- **Work instructions**
Each line in the data holding "dimensions" should be listed.

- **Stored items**

▼▼▼

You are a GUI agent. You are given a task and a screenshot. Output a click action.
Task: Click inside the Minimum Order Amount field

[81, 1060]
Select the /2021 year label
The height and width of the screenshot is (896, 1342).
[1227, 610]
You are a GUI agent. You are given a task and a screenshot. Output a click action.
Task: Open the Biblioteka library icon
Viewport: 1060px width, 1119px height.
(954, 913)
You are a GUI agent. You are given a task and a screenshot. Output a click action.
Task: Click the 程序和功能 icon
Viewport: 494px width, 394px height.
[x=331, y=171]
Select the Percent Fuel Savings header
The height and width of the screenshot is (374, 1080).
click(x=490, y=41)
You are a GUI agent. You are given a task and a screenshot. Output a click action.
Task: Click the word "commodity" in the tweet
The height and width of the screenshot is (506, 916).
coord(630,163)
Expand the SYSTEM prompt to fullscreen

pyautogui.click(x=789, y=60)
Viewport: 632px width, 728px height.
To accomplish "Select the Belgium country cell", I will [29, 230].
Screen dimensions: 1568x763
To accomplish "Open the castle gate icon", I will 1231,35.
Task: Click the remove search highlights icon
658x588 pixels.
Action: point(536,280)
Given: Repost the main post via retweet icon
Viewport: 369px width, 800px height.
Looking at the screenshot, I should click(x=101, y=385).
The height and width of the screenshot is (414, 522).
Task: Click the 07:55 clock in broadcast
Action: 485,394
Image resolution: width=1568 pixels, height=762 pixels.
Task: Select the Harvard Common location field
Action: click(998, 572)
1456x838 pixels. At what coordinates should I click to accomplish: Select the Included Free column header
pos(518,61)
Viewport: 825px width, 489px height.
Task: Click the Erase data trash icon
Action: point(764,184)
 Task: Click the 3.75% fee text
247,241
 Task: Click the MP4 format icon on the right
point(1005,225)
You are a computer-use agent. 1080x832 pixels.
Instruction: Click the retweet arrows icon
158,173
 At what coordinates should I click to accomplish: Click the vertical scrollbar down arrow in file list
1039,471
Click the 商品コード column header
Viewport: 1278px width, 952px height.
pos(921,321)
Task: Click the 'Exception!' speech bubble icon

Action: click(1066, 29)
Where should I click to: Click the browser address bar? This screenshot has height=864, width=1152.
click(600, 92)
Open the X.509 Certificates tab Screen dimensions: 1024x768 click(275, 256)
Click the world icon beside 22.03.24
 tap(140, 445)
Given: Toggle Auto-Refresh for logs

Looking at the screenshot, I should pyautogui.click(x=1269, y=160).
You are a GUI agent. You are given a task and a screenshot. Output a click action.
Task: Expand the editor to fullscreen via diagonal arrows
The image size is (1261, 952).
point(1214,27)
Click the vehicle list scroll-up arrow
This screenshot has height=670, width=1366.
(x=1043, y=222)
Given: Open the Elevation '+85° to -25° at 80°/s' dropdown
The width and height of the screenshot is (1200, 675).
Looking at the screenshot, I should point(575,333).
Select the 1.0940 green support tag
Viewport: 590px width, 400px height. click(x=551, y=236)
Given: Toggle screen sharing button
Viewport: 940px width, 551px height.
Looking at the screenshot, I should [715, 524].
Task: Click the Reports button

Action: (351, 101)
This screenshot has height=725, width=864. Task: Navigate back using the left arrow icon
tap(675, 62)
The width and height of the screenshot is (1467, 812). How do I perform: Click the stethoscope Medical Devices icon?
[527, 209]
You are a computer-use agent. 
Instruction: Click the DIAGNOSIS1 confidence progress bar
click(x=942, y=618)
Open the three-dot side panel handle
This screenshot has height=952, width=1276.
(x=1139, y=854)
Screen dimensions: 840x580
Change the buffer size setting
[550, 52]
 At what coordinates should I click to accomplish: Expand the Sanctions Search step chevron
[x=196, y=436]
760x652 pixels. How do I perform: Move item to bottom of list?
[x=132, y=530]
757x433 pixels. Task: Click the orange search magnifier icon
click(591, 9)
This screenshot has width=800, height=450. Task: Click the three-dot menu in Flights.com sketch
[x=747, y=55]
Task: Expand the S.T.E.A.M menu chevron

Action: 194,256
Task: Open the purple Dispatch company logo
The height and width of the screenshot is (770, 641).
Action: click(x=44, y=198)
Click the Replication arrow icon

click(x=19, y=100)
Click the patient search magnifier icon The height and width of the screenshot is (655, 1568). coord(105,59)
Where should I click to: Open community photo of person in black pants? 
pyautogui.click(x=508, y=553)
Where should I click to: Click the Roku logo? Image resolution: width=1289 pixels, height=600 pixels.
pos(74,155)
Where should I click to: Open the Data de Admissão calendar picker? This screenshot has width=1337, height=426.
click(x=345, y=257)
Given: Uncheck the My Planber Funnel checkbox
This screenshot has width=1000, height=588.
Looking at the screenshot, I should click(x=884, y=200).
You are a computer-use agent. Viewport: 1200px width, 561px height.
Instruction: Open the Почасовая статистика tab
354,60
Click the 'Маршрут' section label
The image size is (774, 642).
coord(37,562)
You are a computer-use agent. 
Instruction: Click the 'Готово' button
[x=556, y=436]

▲▲▲

- **Task answer**
Screen dimensions: 1568x763
Open the X.509 Certificates tab Screen dimensions: 1024x768 click(275, 256)
Screen dimensions: 840x580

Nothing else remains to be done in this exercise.